The two cell lines did not show differences in their general response to serotonin as reflected by expression of genes involved in serotonin signalling. An exception to this was the effect of serotonin on expression of the 5HT2a receptor, which was down-regulated in response to serotonin in the hypoE-46 and up-regulated in the hypoA-2/12 cell line. Moreover, basal expression of 5HT1b and 5HT2a, and 5HT2b and 5HT2c differed between the two cell lines. In the ARC nucleus, serotonin has been reported to inhibit NPY release by hyperpolarization of AgRP/NPY neurons via 5HT1B receptors. The role of 5HT2 receptors might be a target for further research on their role in NPY regulation. However, as NPY secretion is via granule exocytosis, also, a receptor-independent process like serotonylation of guanosine triphosphatases (GTPases) might be implicated. Serotonylation is a process, where intracellular serotonin is able to activate small GTPases via transamination. Dependent on the type of GTPases that are activated, several processes dependent on granule exocytosis can be affected, which has been reported for insulin secretion by pancreatic β cells or platelet aggregation.
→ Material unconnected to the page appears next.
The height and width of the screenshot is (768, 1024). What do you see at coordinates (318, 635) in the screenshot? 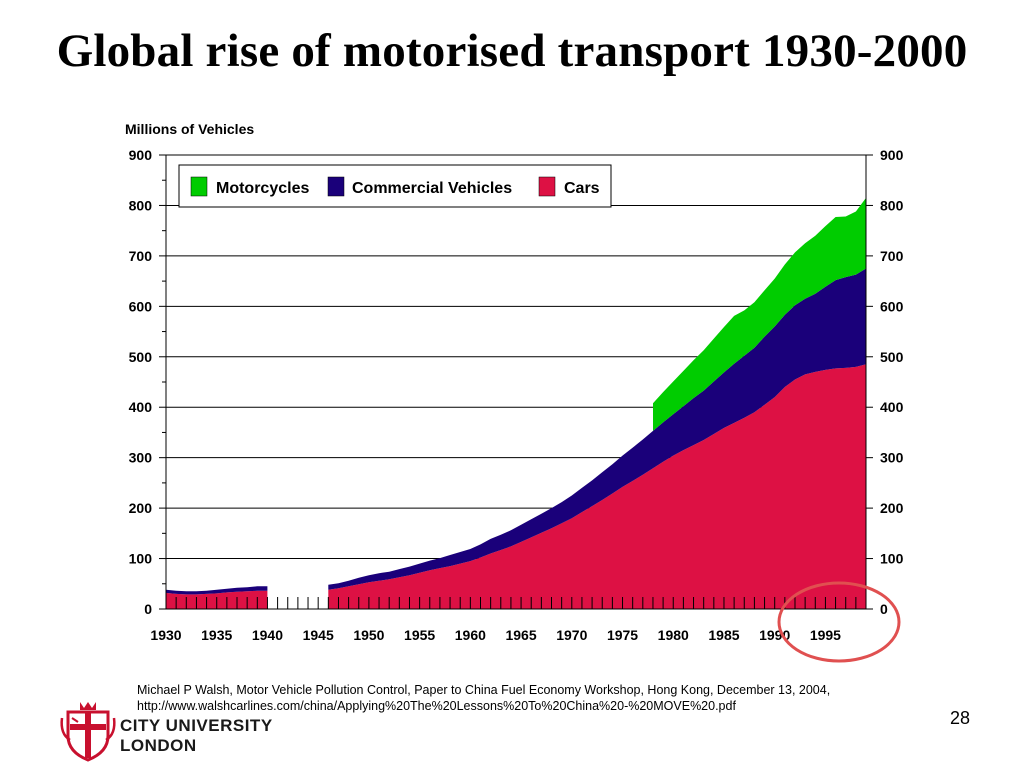
I see `x-tick-label-1945: 1945` at bounding box center [318, 635].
In this study, we provide evidence that cancer anorexia might be due to post-transcriptional failure of the NPYergic system in the hypothalamus to respond to increased energy requirement in cancer cachexia. We show that serotonin is able to affect NPY secretion in vitro. In addition, serotonin signalling is found to be altered in TB mice, suggesting that serotonin might play a crucial role in failure of hypothalamic NPY signalling and subsequently the development or sustainment of cancer anorexia.
The research leading to these results has received funding from the European Union's Seventh Framework Programme for research, technological development, and demonstration under grant agreement 266408 (Full4Health). The authors confirm that they comply with the principles of ethical publishing in the Journal of Cachexia, Sarcopenia, and Muscle 2010; 1:7–8 (von Haehling S, Morley J.E., Coats A.J., and Anker S.D.).
Conflict of interest
J. Dwarkasing, M. Boekschoten, J. Argilès, S. Busquets, F. Penna, M. Toledo, A. Laviano, and R. Witkamp have nothing to declare. M. van Dijk is an employee of Nutricia Research, a medical nutrition company. K. van Norren is a guest employee of Nutricia Research, a medical nutrition company.